Approach

Initial evaluation of the patient includes assessment of the severity of the gastrointestinal (GI) bleeding and of the risk to the patient. Severe lower GI bleeding has been defined as continued bleeding within the first 24 hours of hospitalization (transfusion of ≥2 units of blood and/or hematocrit decrease of ≥20%).[24][25][26] The evaluation of a patient with acute lower GI bleeding involves resuscitation along with diagnostic evaluation and management.

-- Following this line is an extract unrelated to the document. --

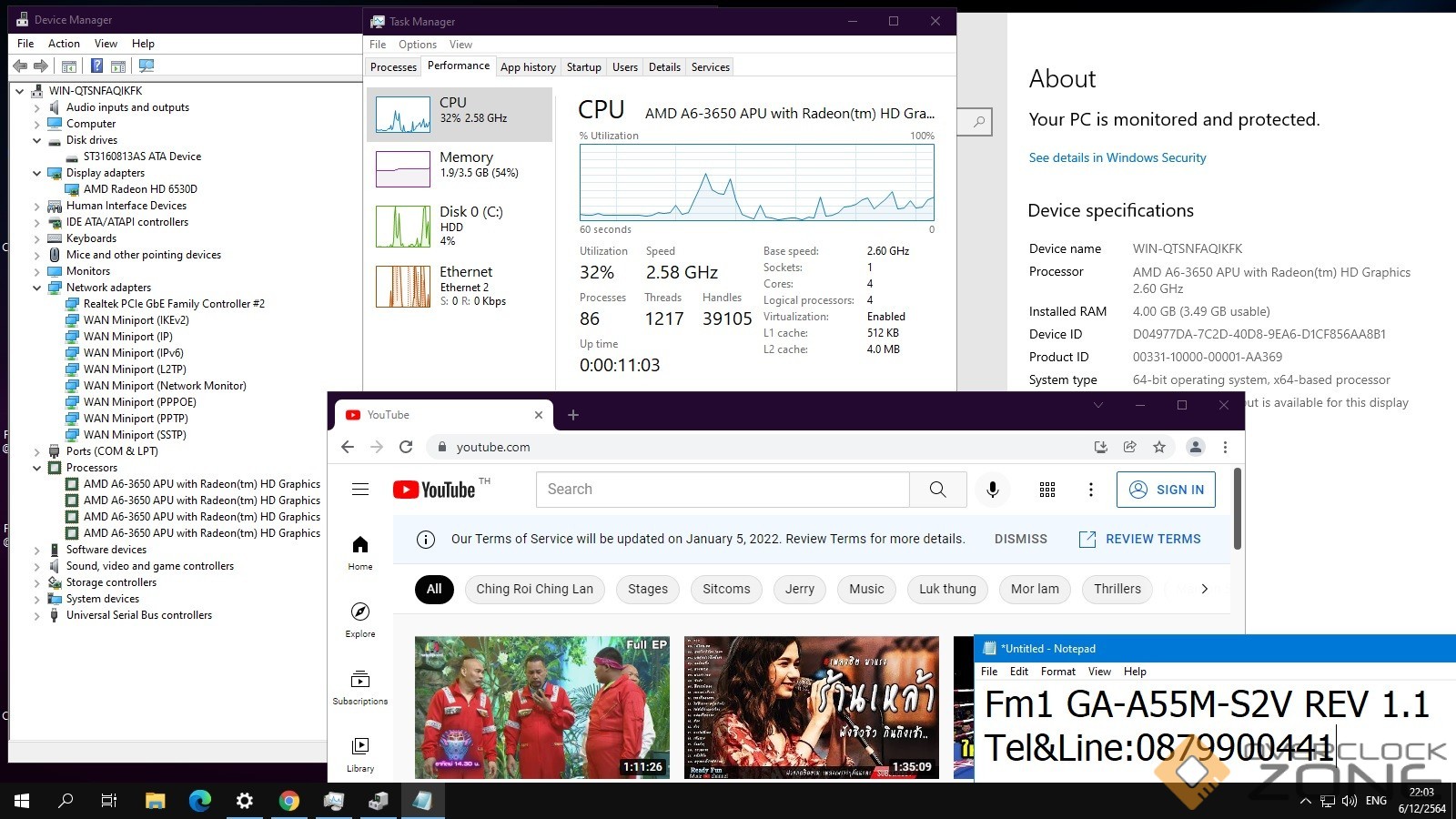The image size is (1456, 819).
Task: Open YouTube apps grid icon
Action: (x=1047, y=490)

In addition, the following clinical features have been found to be associated with severe bleeding:[24][25][27]

  • Systolic BP <115 mmHg

  • Heart rate >100 bpm

  • Syncope

  • Nontender abdomen

  • Bleeding per rectum during the first 4 hours of presentation

  • Aspirin use

  • More than 2 active comorbid states

  • Shock index ≥1. The shock index is calculated by dividing the patient’s heart rate by the systolic blood pressure and is a marker of hemodynamic instability.

History

The history helps determine the possible source of the GI bleeding and also assesses the severity of the bleeding. Patients can be characterized as being low risk or high risk for complications. Patients with severe bleeding need to be identified early.

The following should be determined from the history:

  • Age of patient. Diverticular disease and angiodysplasia are more common in older patients (age >60 years)[1][9][11][12] 

  • Duration of the bleeding. The bleeding can be either an acute, intermittent or chronic event. Intermittent or chronic rectal bleeding is usually seen in patients with internal hemorrhoids. Acute bleeding, especially in older people, should prompt evaluation for diverticular disease[39]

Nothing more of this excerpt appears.